Pentingnya remaja mempuyai pengetahuan mengenai kesehatan reproduksi bertujuan agar remaja memiliki informasi yang benar mengenai proses reproduksi serta berbagai faktor yang ada di sekitarnya (Muhammad, 2006). Pendidikan kesehatan reproduksi di kalangan remaja bukan hanya memberikan pengetahuan tentang organ reproduksi, tetapi juga mengenai bahaya akibat pergaulan bebas, seperti penyakit menular seksual dan kehamilan yang belum diharapkan atau kehamilan berisiko tinggi (BKKBN, 2005).

Permasalahan utama kesehatan reproduksi di Indonesia adalah kurangnya informasi mengenai kesehatan reproduksi, pergeseran perilaku remaja, pelayanan kesehatan yang buruk, dan perundang-undangan yang tidak mendukung.
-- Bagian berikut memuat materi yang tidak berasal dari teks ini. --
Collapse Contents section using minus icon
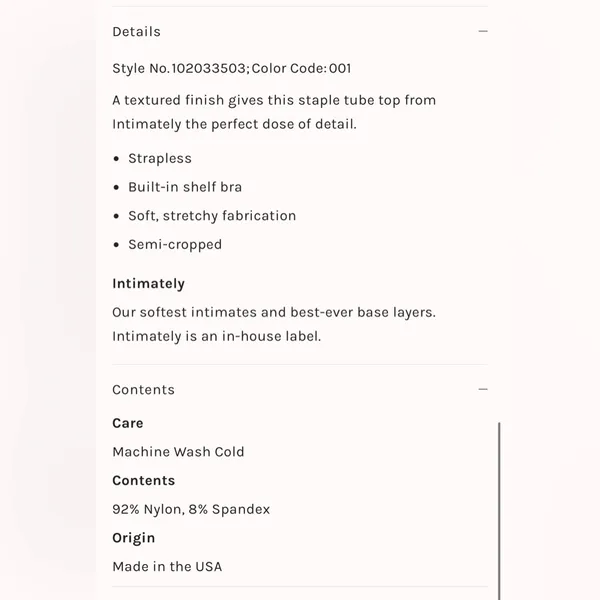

Pengetahuan remaja tentang kesehatan reproduksi sangat tergantung pada informasi yang diterimanya melalui penyuluhan, media massa maupun orang tua serta kemampuan seseorang untuk menyerap dan menginterpretasikan

informasi tersebut (Muhammad, 2006).

Dalam upaya untuk menurunkan angka kejadian infeksi menular seksual, promosi kesehatan dengan metode peer education terbukti efektif meningkatkan pengetahuan dan sikap remaja terhadap infeksi menular seksual (Mau, 2007).

BAB 6

KESIMPULAN & SARAN

6.1. Kesimpulan

Berdasarkan analisa data dan pembahasan hasil penelitian yang telah dilakukan oleh peneliti, maka dapat diambil kesimpulan:

1. Tingkat pengetahuan siswa atau siswi SMA 6 SMK 11 SMK 19 diwilayah Palaran Samarinda mengenai infeksi menular seksual mayoritas berada dalam kategori kurang baik, yaitu sebesar 4,7%.
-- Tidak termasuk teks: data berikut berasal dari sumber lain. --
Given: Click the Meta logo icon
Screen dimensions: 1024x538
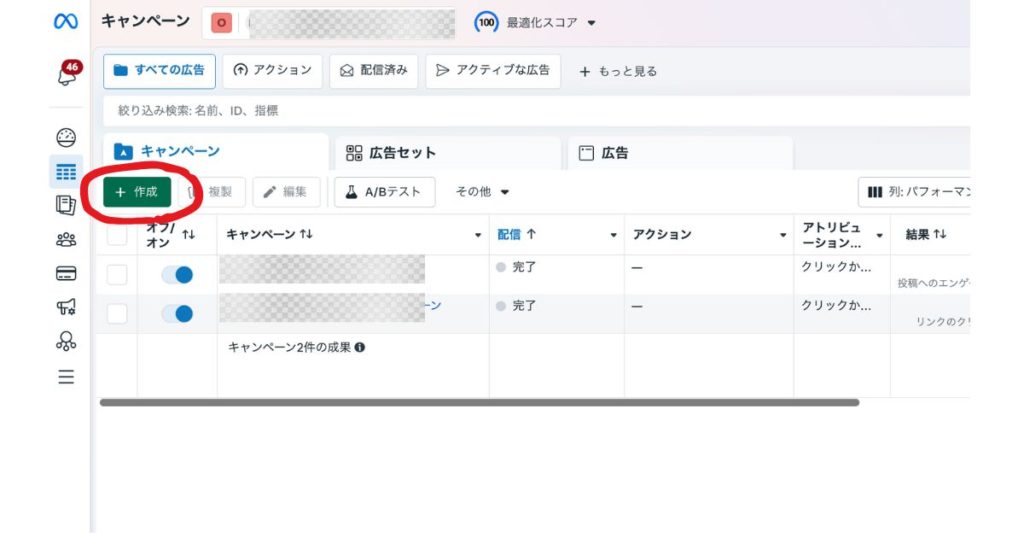Looking at the screenshot, I should pos(65,22).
2. Sikap siswa dan siswi SMA 6 SMK 11 SMK 19 diwilayah Palaran Samarinda terhadap infeksi menular seksual mayoritas berada dalam kategori netral, yaitu sebesar 67%.

6.2. Saran

Pengetahuan dan sikap siswa dan siswi SMA 6 SMK 11 SMK 19 diwilayah Palaran Samarinda terhadap infeksi menular seksual masih relatif rendah, untuk itu perlu dilakukan pemberian pengetahuan kepada remaja secara merata, baik melalui jalur sekolah maupun luar sekolah. Melalui jalur sekolah, disarankan kepada pihak sekolah untuk memberikan penyuluhan tentang kesehatan reproduksi pada siswa dan siswinya yang bekerja sama langsung dengan dinas Kesehatan yang berada di Palaran. Sedangkan melalui jalur diluar sekolah disarankan kepada para orang tua dalam meningkatkan kepedulian mereka terhadap pendidikan seksual anak yang dimulai pada usia remaja.